#### Input material:
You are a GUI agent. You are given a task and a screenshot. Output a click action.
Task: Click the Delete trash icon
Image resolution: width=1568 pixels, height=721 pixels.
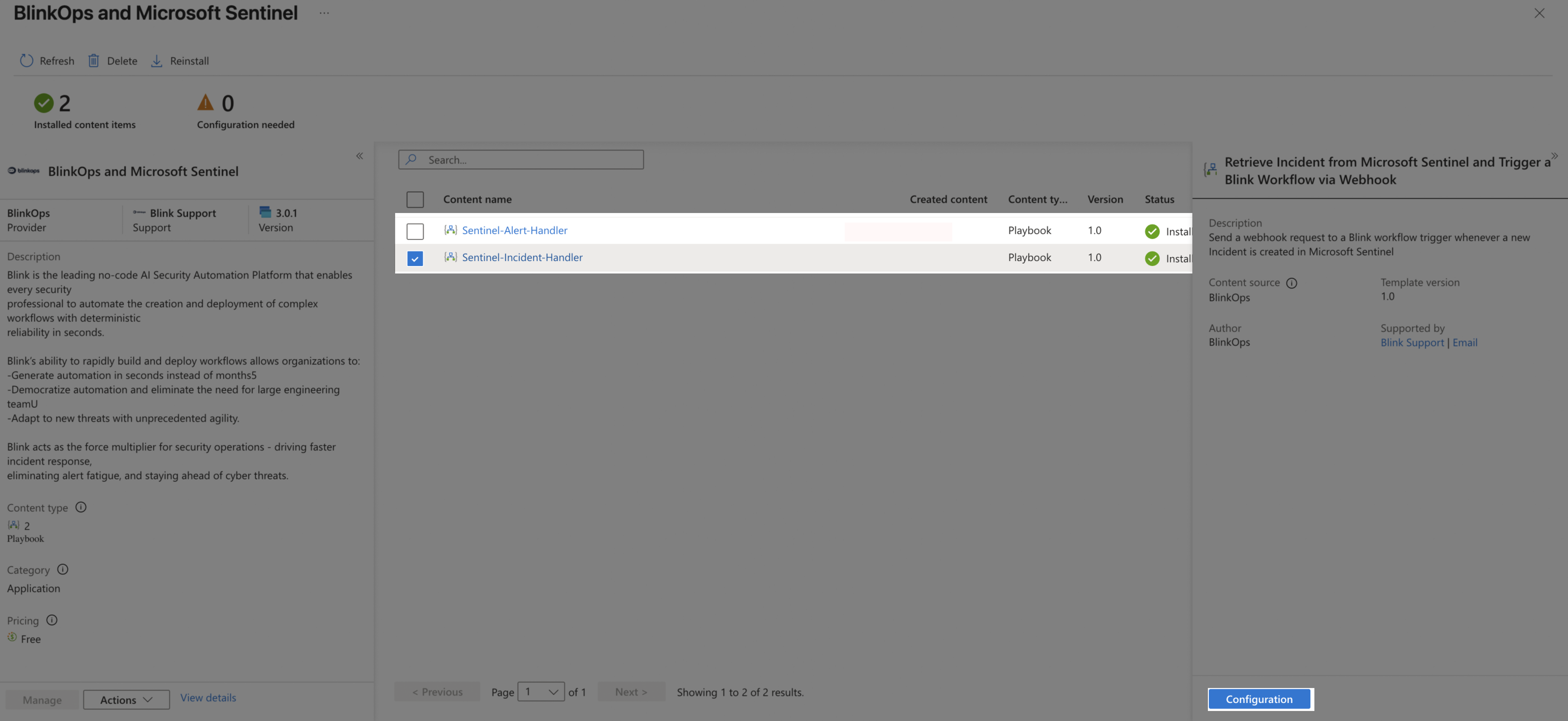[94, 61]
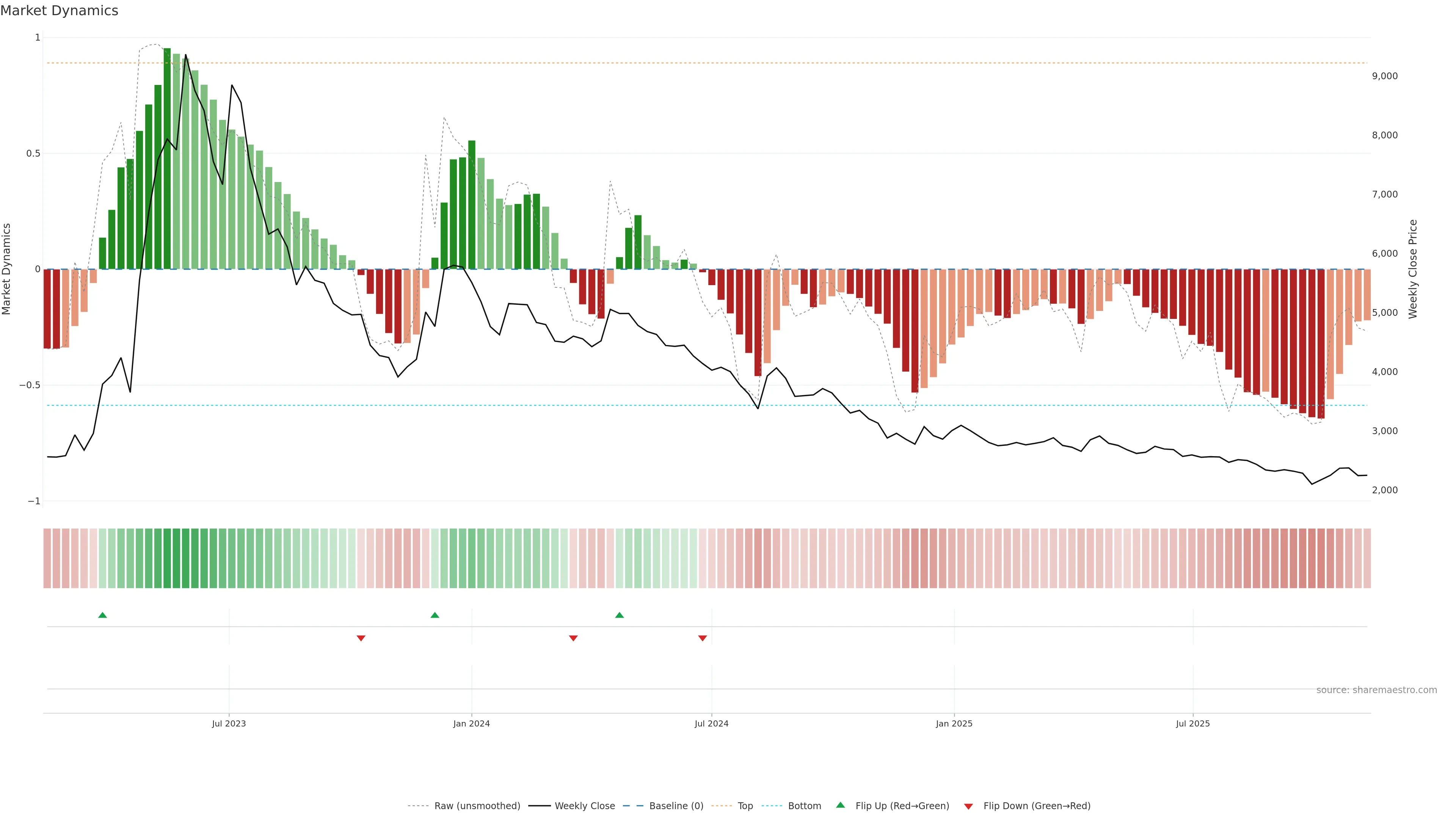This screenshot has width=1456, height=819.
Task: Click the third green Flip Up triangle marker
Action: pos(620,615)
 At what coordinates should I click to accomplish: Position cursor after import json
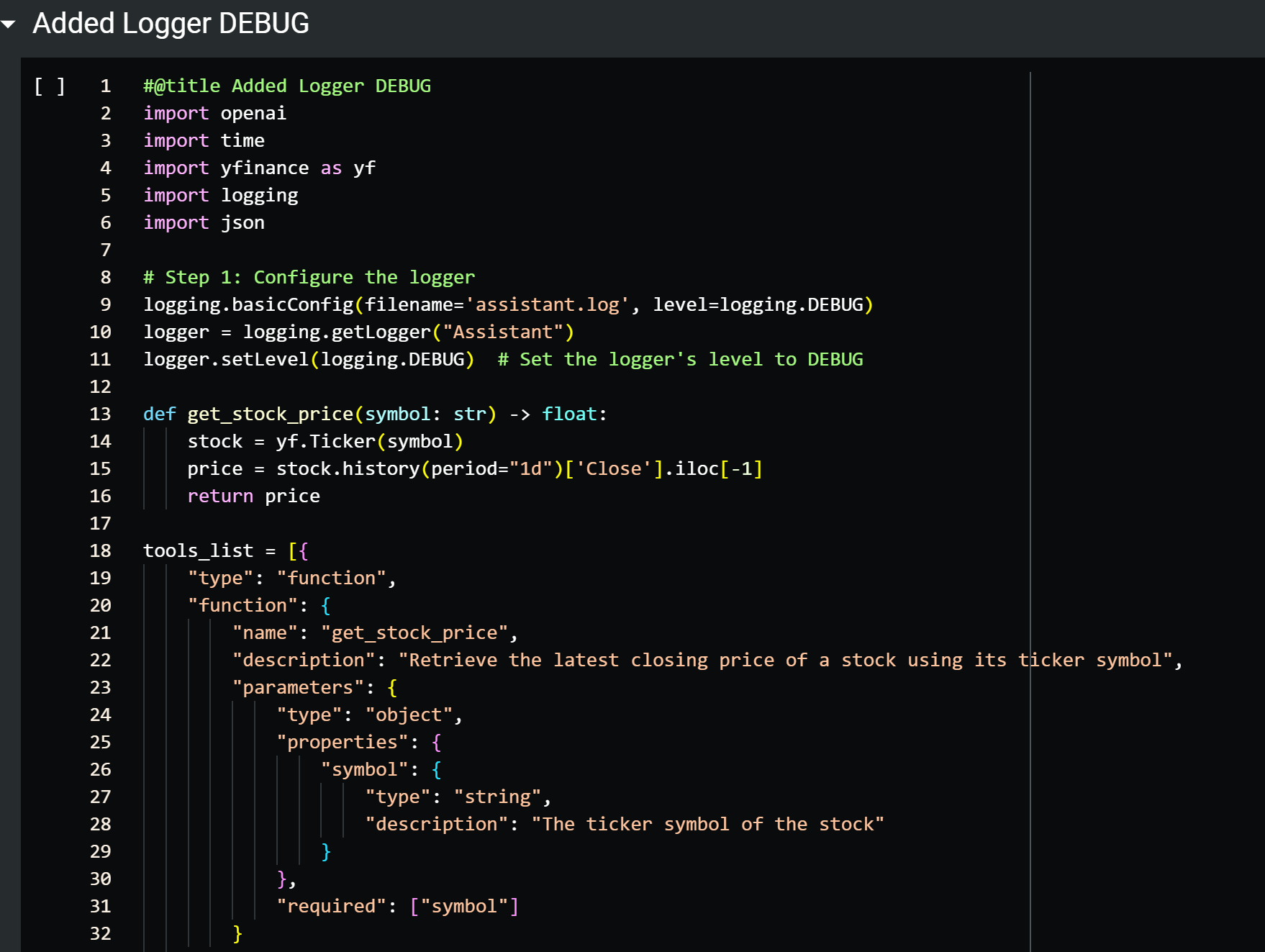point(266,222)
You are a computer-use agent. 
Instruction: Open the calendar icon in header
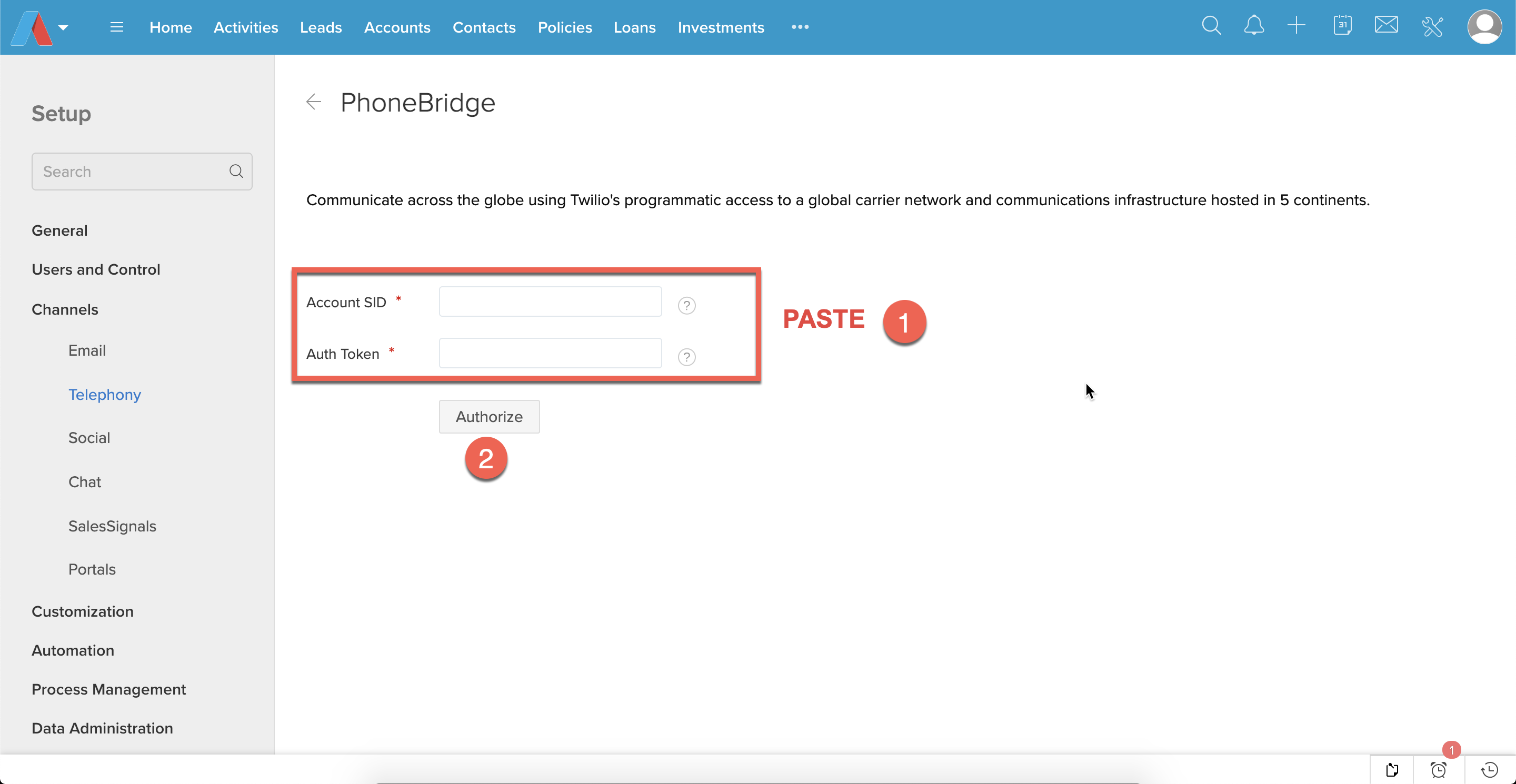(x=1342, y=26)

#### What is being asked:
Copy out the material above in full and exactly, but with no pictures.

#### Written solution:
You are a GUI agent. You are given a task and a screenshot. Output a click action.
Task: Click the Delete trash icon
Image resolution: width=1568 pixels, height=721 pixels.
[94, 61]
This screenshot has width=1456, height=819.
Task: Click the third green Flip Up triangle marker
Action: pos(620,615)
 At what coordinates should I click to accomplish: Position cursor after import json
point(266,222)
You are a computer-use agent. 
Instruction: Open the calendar icon in header
(x=1342, y=26)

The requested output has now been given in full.